“If you give us cake mix, make sure there’s a can of frosting to go with it,” said Karen Dylewski, director of the Howard Mohr Community Center, reminding food pantry donors that her clients could use a bit of sweetness and fun when it comes to food donations.

The Forest Park Food Pantry is gearing up to box and deliver a Thanksgiving Day feast for around 140 Forest Park families next Wednesday. Dylewski buys lots of food for the two big year-end holidays, Thanksgiving and Christmas. At Christmas, she includes toys for the children.

Volunteers will begin to sort and box next week for an all-day delivery run to bring the festive feasts to local Forest Parkers who need some help during the holidays.

Each family gets a frozen turkey, mashed potatoes, gravy mix, green beans, cream of mushroom soup and dinky onions. They also receive a can of sweet potatoes, cranberry sauce, a box of stuffing and a pumpkin pie.

Dylewski throws in some food for breakfast and the long weekend: a box of pancake mix and syrup, a box of cereal, Jiffy cornbread mix and some fruit cocktail.

And she will toss in a bag of gummi bears, a cake mix or “something fun, if I’ve got it,” she said. The food pantry spends between $6-$7,000 every year on groceries for Thanksgiving and Christmas meals.

Last May’s CROP Hunger Walk donated $1,500 this year to Forest Park’s pantry.

As she led a quick tour around the pantry area, two volunteers wheeled in a significant haul of non-perishables.

“These are from the Grant-White Honor Society food drive,” Dylewski said proudly.

“Most of the stuff donated for Thanksgiving and Christmas goes right back out,” she said.

It’s a far cry from the fall of 2011, when the pantry shelves emptied out and Dylewski almost had to turn people away.

Forest Parkers quickly volunteered and local businesses held a peanut butter drive.

Although the number of monthly clients hasn’t really dropped since the recession hit in 2007, Dylewski said her volunteers have a year-round collection routine that has brought the food pantry to people’s attention. Volunteer neighbors Rose Krogh, Marie Beckmann and Jan Jones divided the town into quadrants in 2009 and set up a food-pantry pickup schedule that works year-round.

Collection points are also set up at Ed’s Way Foods, Schauer’s Hardware, other local businesses, churches, community groups and in local condo buildings.

“We’re no longer at crisis level,” Dylewski said.

About 60 families use the food pantry monthly.

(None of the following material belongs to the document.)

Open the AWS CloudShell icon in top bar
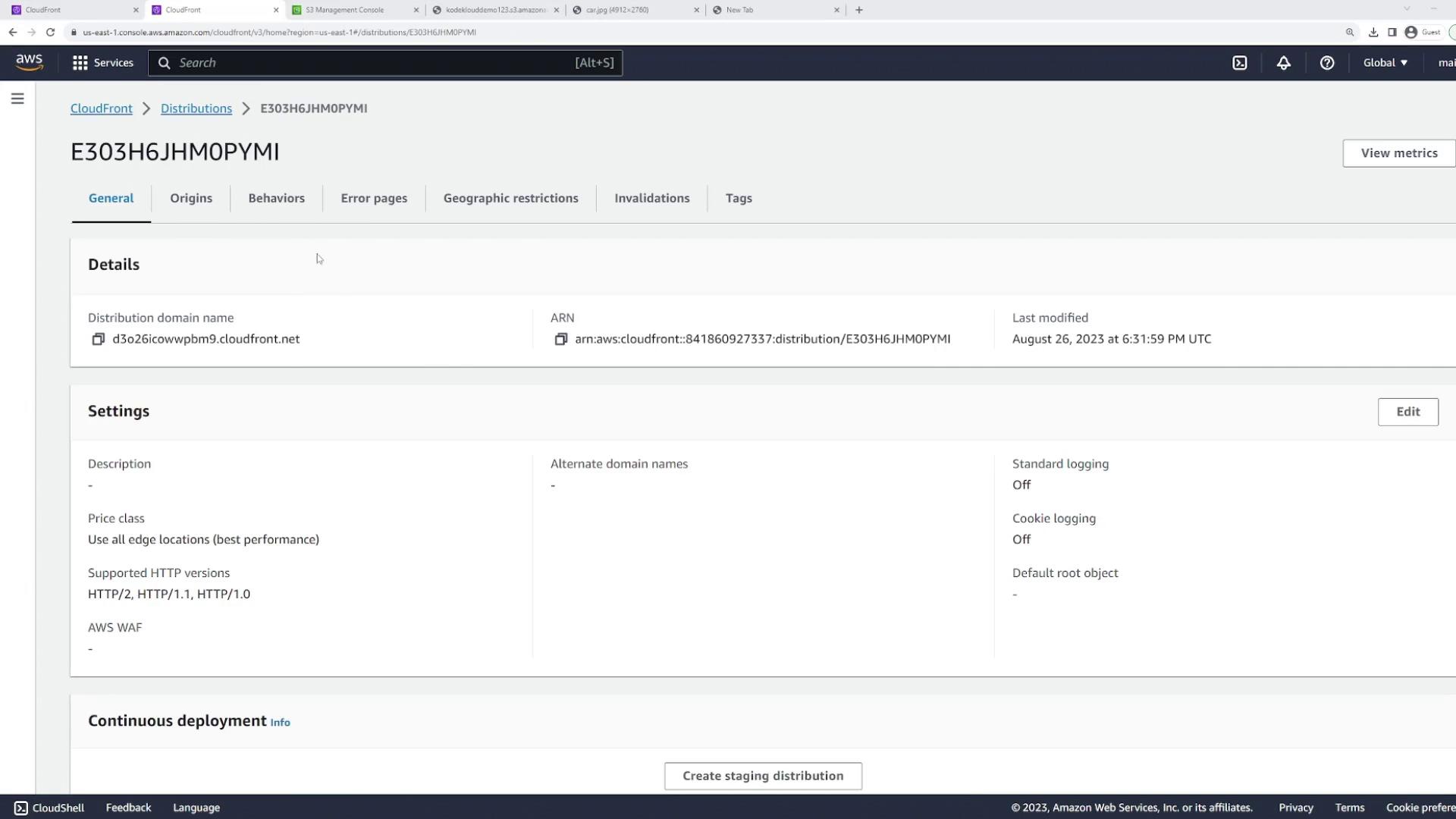The height and width of the screenshot is (819, 1456). pos(1240,63)
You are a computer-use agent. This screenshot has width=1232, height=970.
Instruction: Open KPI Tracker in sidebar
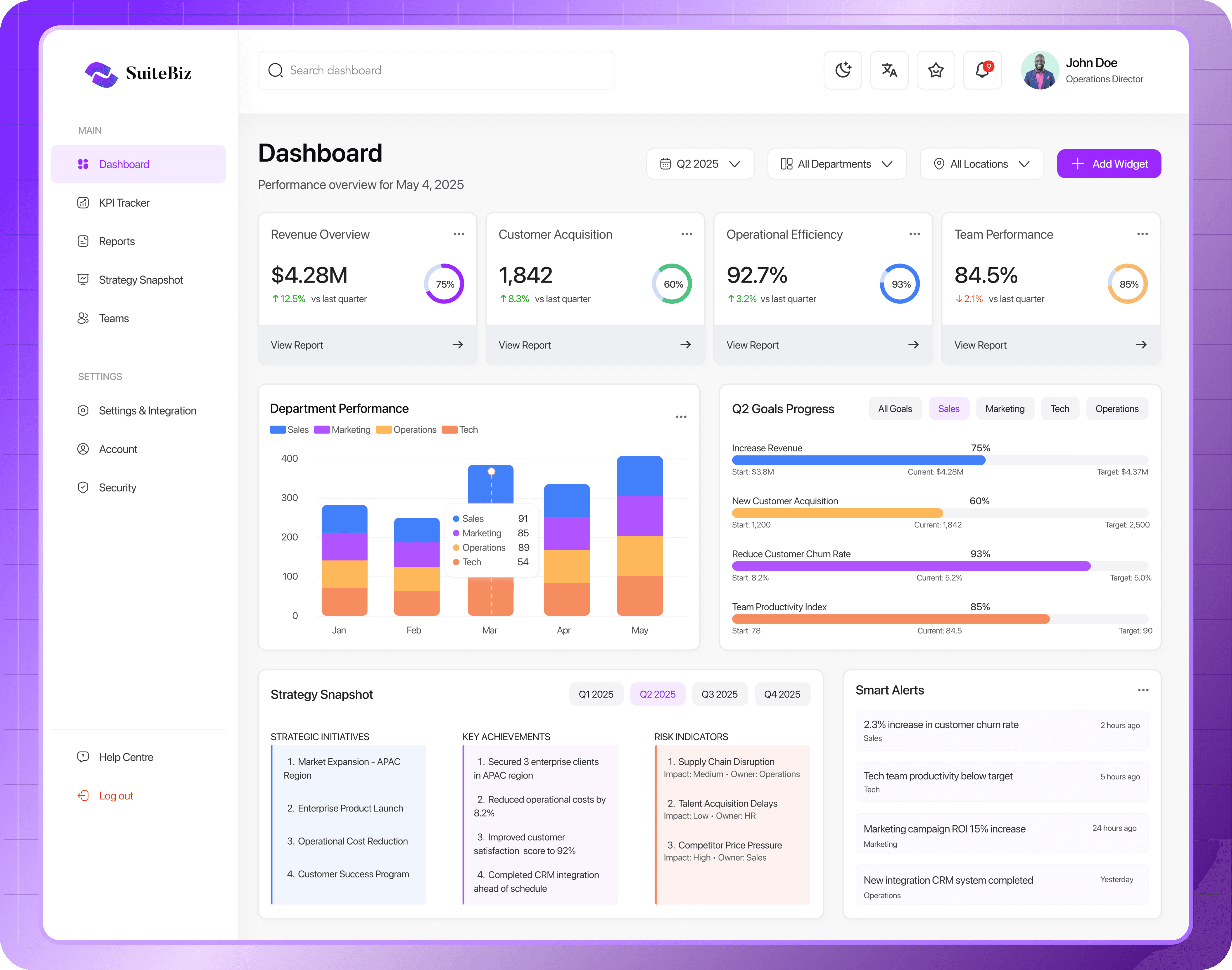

“I tell them, ‘Once a month, but if you’re hungry, come back,'” Dylewski said.

She also collects toiletry items, toothpaste, soaps, shampoos and razors. “People always need toilet paper,” she said. The pantry wants diapers, too.

With a walk-in freezer and refrigerator, they can now accept donations of fresh produce and other items that need refrigeration, Dylewski said. This fall, members of the Forest Park Community Garden donated some fresh produce to the pantry.

Staples needed by the pantry include tuna fish, peanut butter and jelly, ramen, rice, beans, tomato sauce, pasta, pasta sauce, canned vegetables, chili, Jiffy mixes, cooking oil, pancake mix with syrup, and cake mix (with a can of frosting, please.).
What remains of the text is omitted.